§ WORK TASK 1
Using the abstract below on cervical myelopathy in diabetic patients, list the criteria given for classifying a patient as having severe diabetes.
§ WORK TASK 2
Answer these questions from the abstract below on cervical myelopathy in diabetic patients:
(a) At which department and institution was the study conducted?
(b) What operation had the reviewed patients undergone?
(c) How many of the reviewed patients were without DM?

§ SELECTED EXTRACT
☆ ☆ ☆ ☆

To identify any observations that could aid in the diagnosis of cervical myelopathy in patients suffering from diabetes mellitus (DM). We compared the preoperative neurological findings in patients with cervical myelopathy among non-diabetics, mild diabetics and severe diabetics.

Study Design:

A retrospective comparative study.

Setting:

Department of Orthopaedic Surgery, Wakayama Medical University, Japan.

Methods:

We retrospectively reviewed 111 patients who had undergone laminoplasty for cervical compressive myelopathy: 56 without DM and 29 with severe diabetes more than 10 years of medication; more than 7.0% HbA1c; diabetic retinopathy; and delayed conduction velocity of peripheral nerves. For preoperative neurological assessment we compared the following among the three groups: the 10 s test whereby the myelopathy in the hand was quantified; sensory disturbance; deep tendon reflexes; Hoffmann’s, Trömner’s and Babinski’s reflexes; and bladder dysfunction.

☆ ☆ ☆ ☆

§ DATA SECTION
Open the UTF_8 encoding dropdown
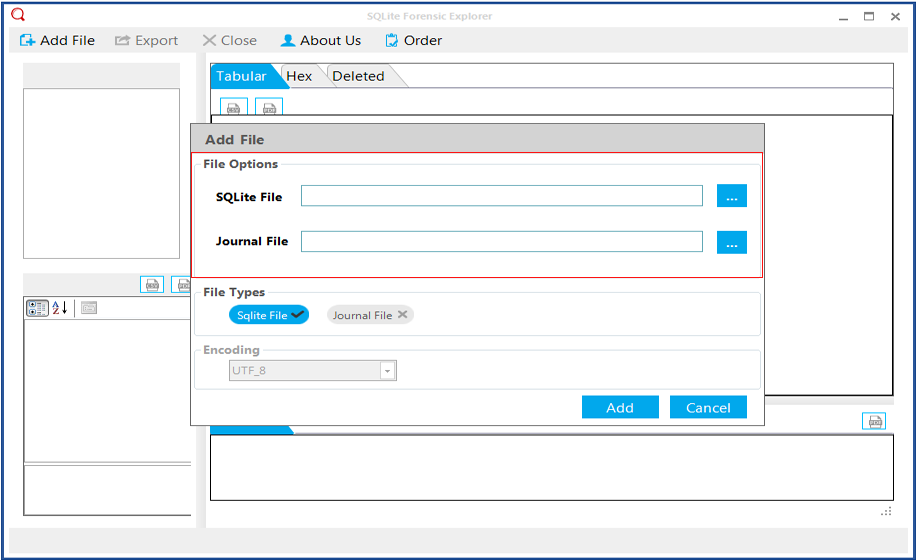Image resolution: width=916 pixels, height=560 pixels. 387,371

☆ ☆ ☆ ☆

§ EXPECTED ANSWER 1
- More than 10 years of medication
- More than 7.0% HbA1c
- Diabetic retinopathy
- Delayed conduction velocity of peripheral nerves

§ EXPECTED ANSWER 2
(a) The Department of Orthopaedic Surgery, Wakayama Medical University, Japan.
(b) Laminoplasty for cervical compressive myelopathy.
(c) 56.